Prostitution, despite being one of the world’s oldest professions, remains controversial across the globe. While most nations, including Bhutan, prohibit the sale of sexual services, recent times have seen many countries, particularly in Europe, fully or partially legalising it. It is time to reevaluate the country’s current policy of criminalisation in the context of constitutional rights.

Bhutan is currently grappling with a severe economic crisis, marked by inflation, unemployment, and limited opportunities. Despite facing stigma, criminalisation, and a lack of social support, some women choose to engage in sex work, often driven by economic hardships and the allure of quick earnings. Instead of branding them as criminals outright, it is crucial to holistically understand the push and pull factors influencing this vulnerable population’s choice of profession.

Studies and global experiences consistently reveal that criminalisation increases rape prevalence, sexually transmitted infections (STIs), including HIV, exploitation, and violence against sex workers. Bhutan is no exception. A Kuensel Report from last year noted, “Many sex workers have been subjected to violence, abuse, blackmail, and harassment because commercial sex work is criminalised in the country, preventing sex workers from reporting to authorities.” A study by Save the Children on Bhutanese sex workers revealed that the police often mock and degrade sex workers when caught, sharing their photos internally and demanding sex workers comply with their demands under the threat of releasing compromising video recordings. These alarming findings underscore that criminalisation renders sex workers more vulnerable to abuse and exploitation.

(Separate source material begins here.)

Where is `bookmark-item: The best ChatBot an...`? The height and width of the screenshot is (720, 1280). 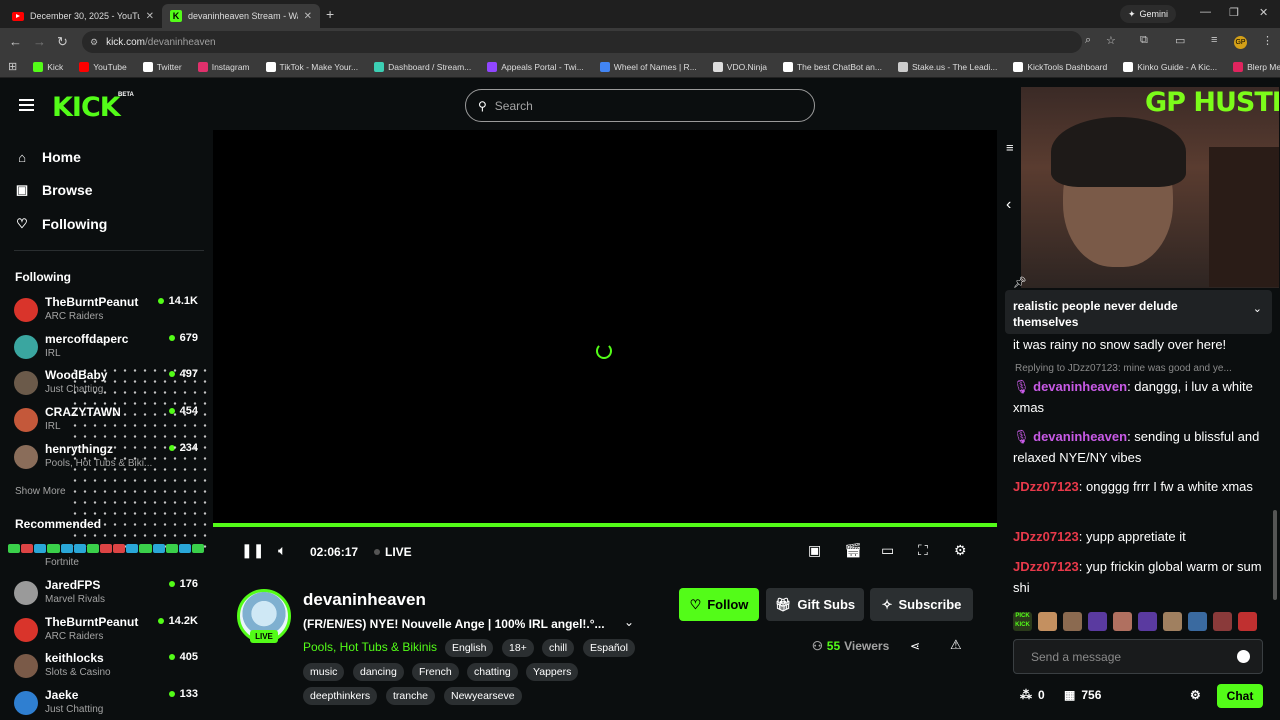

In contrast, studies and experiences from various societies demonstrate that decriminalisation and proper regulation of sex work can mitigate these harms. Regular health checks would reduce STI transmission, while employment and consumer rights would provide recourse against non-payment and abuse. The sex workers could contribute to tax revenue and report abuse without fear of prosecution. For example, in Canada, sex workers can advertise their services, negotiate with clients in person, and work together for mutual support. In Germany, prostitution is legal and regulated, requiring sex workers to register, pay taxes, and receive additional state benefits. In Australia, prostitution is largely decriminalised or regulated, with variations between states. Most Nordic nations allow sex workers to work freely.

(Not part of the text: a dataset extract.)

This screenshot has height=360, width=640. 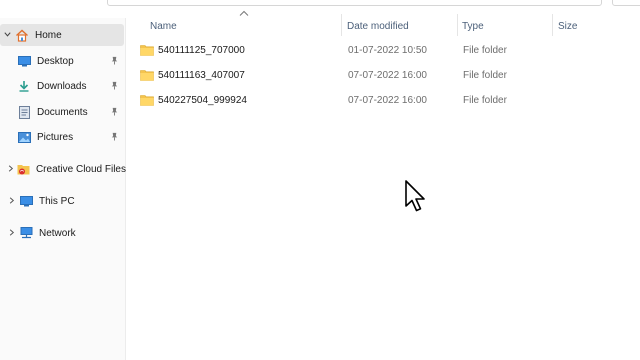 What do you see at coordinates (24, 86) in the screenshot?
I see `download-icon` at bounding box center [24, 86].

It is perplexing that in Bhutan, while sex work is criminalised, the government has chosen to liberalise the sale and accessibility of alcohol and tobacco, despite clear links between alcohol and domestic violence, substance abuse, and non-communicable diseases, defying the scientific evidence against liberalisation. Furthermore, regulations barring underage entry into bars appear unenforced, which is more important than prostitution. These rampant practices can destroy the future of our young population and expose them to unhealthy habits and consequences, including prostitution and drug abuse.

The  United Nations and the World Health Organization consistently advocate for the decriminalisation of sex work, aligning with the right to life and lawful vocation, fundamental rights guaranteed by our Constitution. If the government protects citizens’ freedom of choice regarding alcohol and smoking, why should sex workers be criminalised if they engage in their profession with full consent?

Bhutan should rethink its approach to sex work. Making it a crime makes sex workers more vulnerable. Legalising it carefully within tight rules would protect sex workers’ rights. This includes their economic rights, health, safety, employment, and the rights of sex workers. Bhutan can take a more caring, rights-based approach, which is in line with the spirit of the Constitution and Gross National Happiness.


Sonam Tshering

Lawyer, Thimphu 

Disclaimer: The views expressed in this article are author’s own.